Don’t get me wrong: I like having a place that serves cappuccino (and dog water!) just blocks from home. I with my white self have been part and parcel of these tides of urban displacement for going on 30 years now. But I find it distinctly alarming that according to a recent article in
The Brooklyn Paper, Brooklynites of African descent decreased by 20,000 just in the year 2004-2005, while in the same period the white population grew by 66,000. I find it beyond ironic that white Atlantic Yards enthusiast David Yassky (let me qualify that: he’s supposedly a “critical supporter” of the development) appears poised to capture the Democratic nomination for Congress in my district. If that happens, he’ll be directly in line for the seat long occupied by progressive Black Congressman Major Owens, who succeeded Shirley Chisholm.
The primary is today. And I, as a registered Green, can’t even vote for the one really progressive candidate, Democrat Chris Owens.

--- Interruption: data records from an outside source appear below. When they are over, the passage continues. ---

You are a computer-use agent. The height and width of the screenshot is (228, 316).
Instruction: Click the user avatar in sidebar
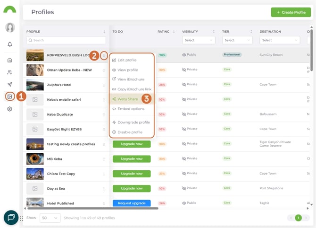[x=10, y=27]
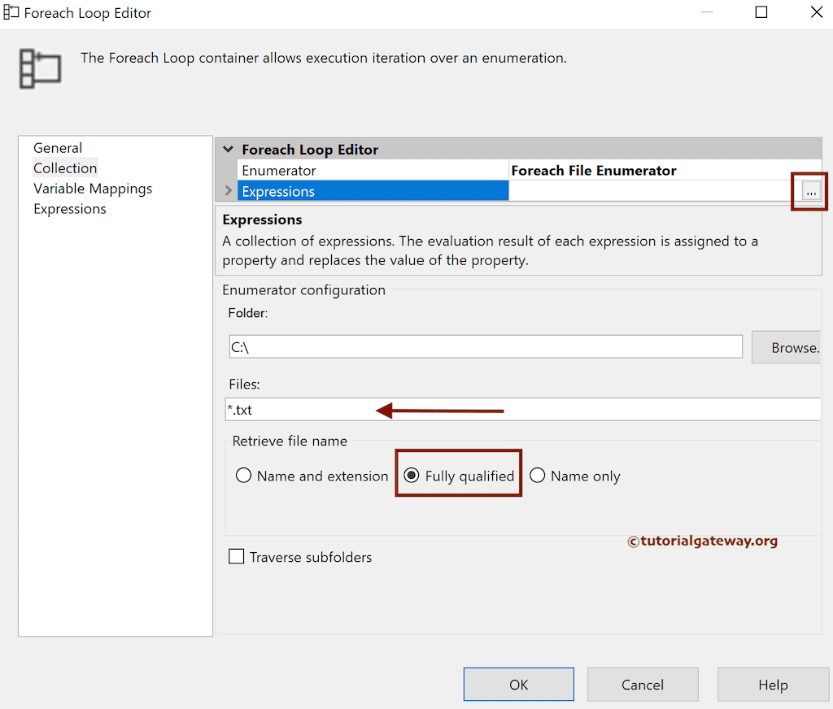Screen dimensions: 833x709
Task: Click the Foreach Loop container icon
Action: click(39, 68)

Yesterday a writer friend and I were talking about the usual: our worse-than-dismal prospects in the world of publishing, and what to do about it. My friend said that she thinks more and more of leaving writing behind, switching to doing something else. She said she’d been inspired by reading the
New York Times profiles of people who’d lost loved ones in the World Trade Center—how many of them decided to work for peace. “That’s one way of responding to loss, and rather than just banging your head against a wall….”

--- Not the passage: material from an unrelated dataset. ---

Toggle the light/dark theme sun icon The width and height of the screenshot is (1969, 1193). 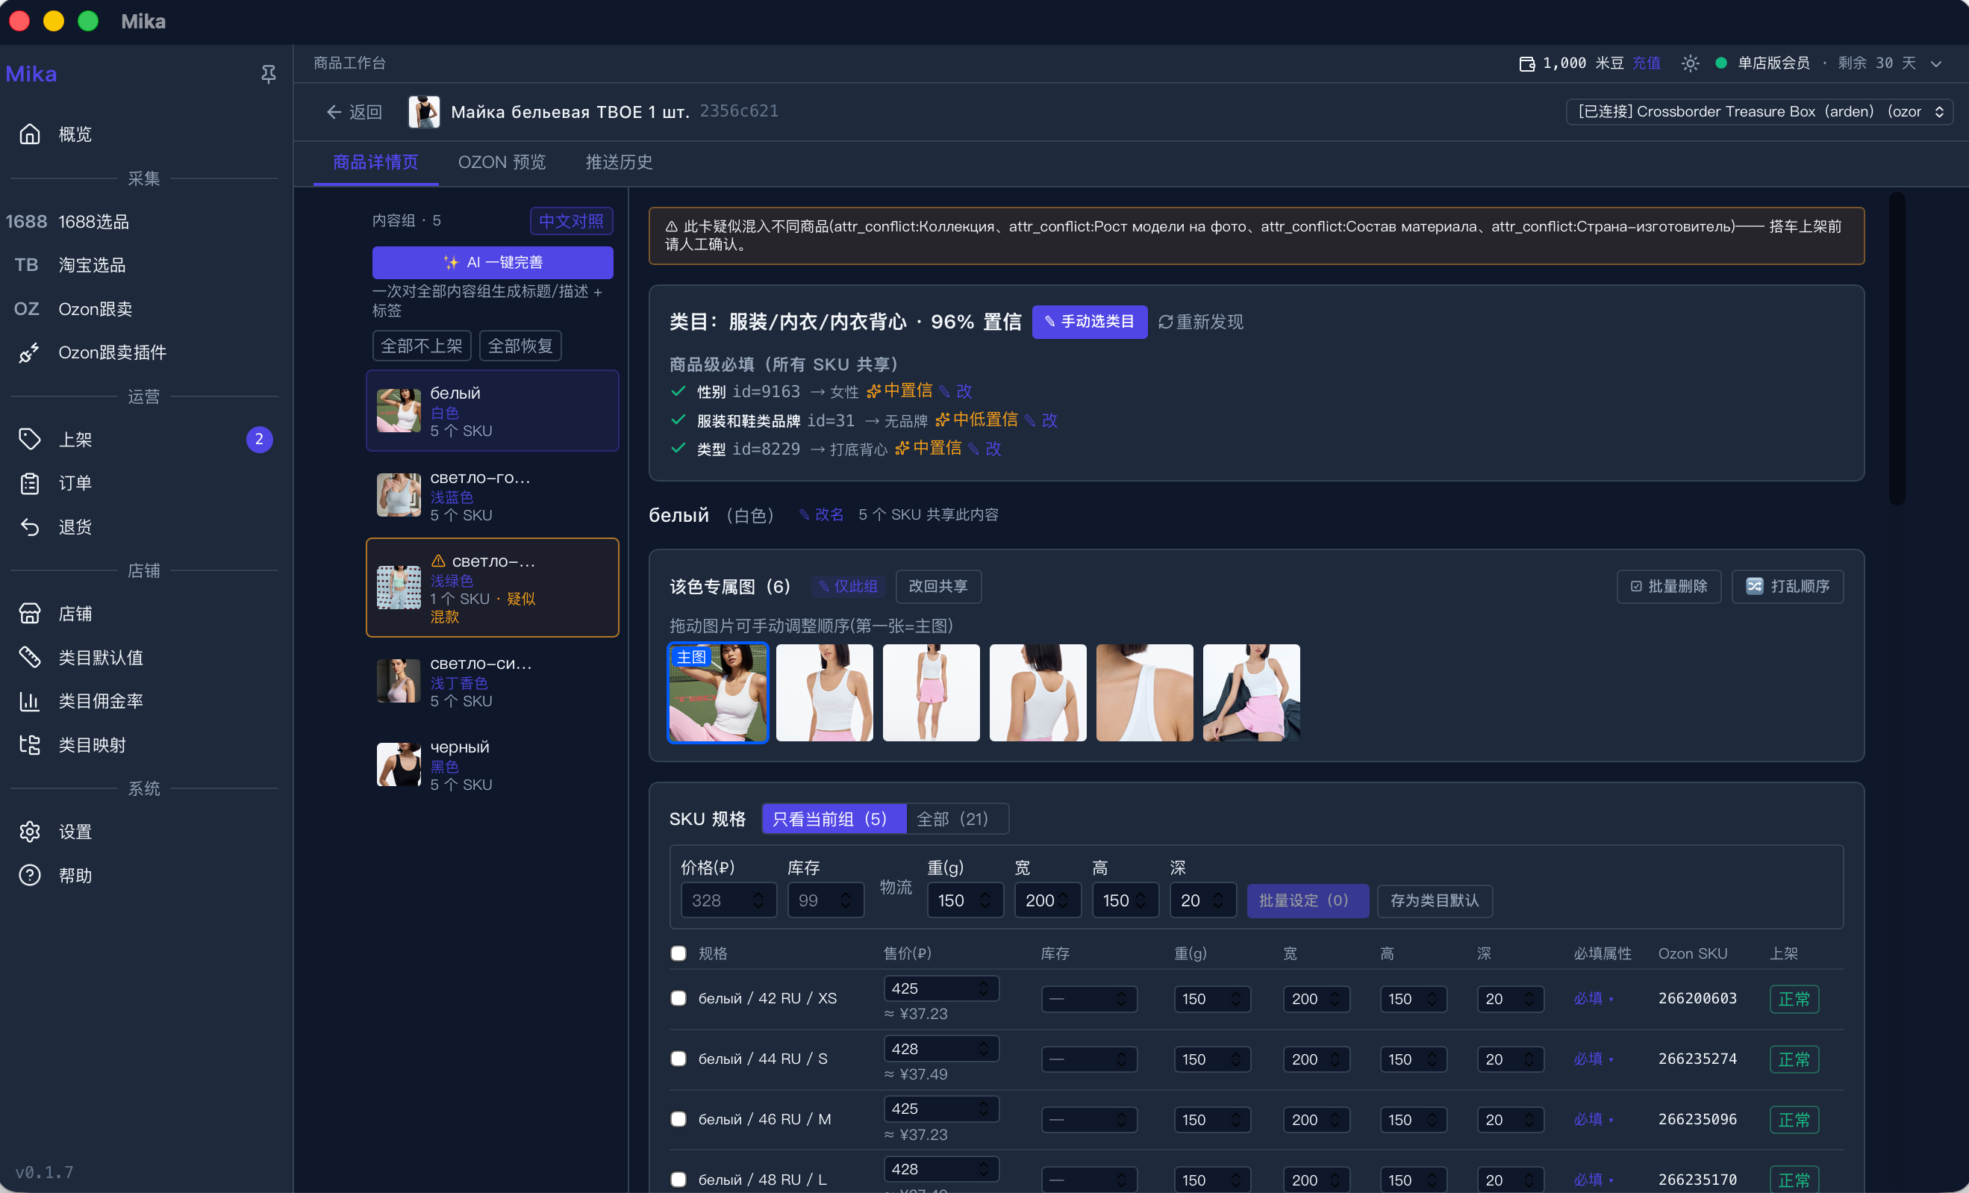click(1689, 63)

I said—and feel very strongly—that in this time and place, whatever my endeavor, I fully expect to be doing a lot of head banging. And, stubbornly, I would rather do it in pursuit of the one thing I feel I’m singularly cut out to do, not the host of things I could do well enough.
In a new
Monthly Review article on “The Structural Crisis of Politics,” Istvan Meszaros argues that the escalation of authoritarianism and marked erosion of constitutional protections in Western constitutional democracies (superseding the historically preferred practice of exporting hierarchical violence and repression to the colonial/post-colonial periphery while maintaining “democratic” institutions at the center) is a necessary symptom of the structural crisis of capital—i.e. an unsustainable system-wide condition that must be resolved by total transformation or collapse. In a cheery little piece posted on the Internet, “Tiger at Bay: Scary Times Ahead,” Immanuel Wallerstein surveys the decline of U.S. imperial power and predicts that, from a position of weakness, the “Cheney camp” will intensify its efforts to create international situations “from which it would be almost impossible for the United States to retreat…[and] concentrate (even more than now) on trying to use the executive powers of the presidency, under the docile front man, George W. Bush, to stir up military havoc around the world and to reduce radically the sphere of civil liberties within the United States.” The result of all this, he predicts, will be strong resistance on many fronts, including “the leadership of the U.S. armed forces (with the exception of the Air Force), who clearly think that the current military adventures have greatly overextended U.S. military capacity and are very worried that they will be the ones held for blame later by U.S. public opinion when Rumsfeld and Cheney have disappeared from the newspaper headlines. The Cheney cabal will be resisted as well by big business who see the current policies as having very negative consequences for the U.S. economy.” Wallerstein ends the piece with a mordant admonition to quit worrying about civil war in Iraq and prepare for its possible outbreak in the U.S.
Je suis l’empire à la fin de la decadence…..
Were there days like this in Rome, before it Fell?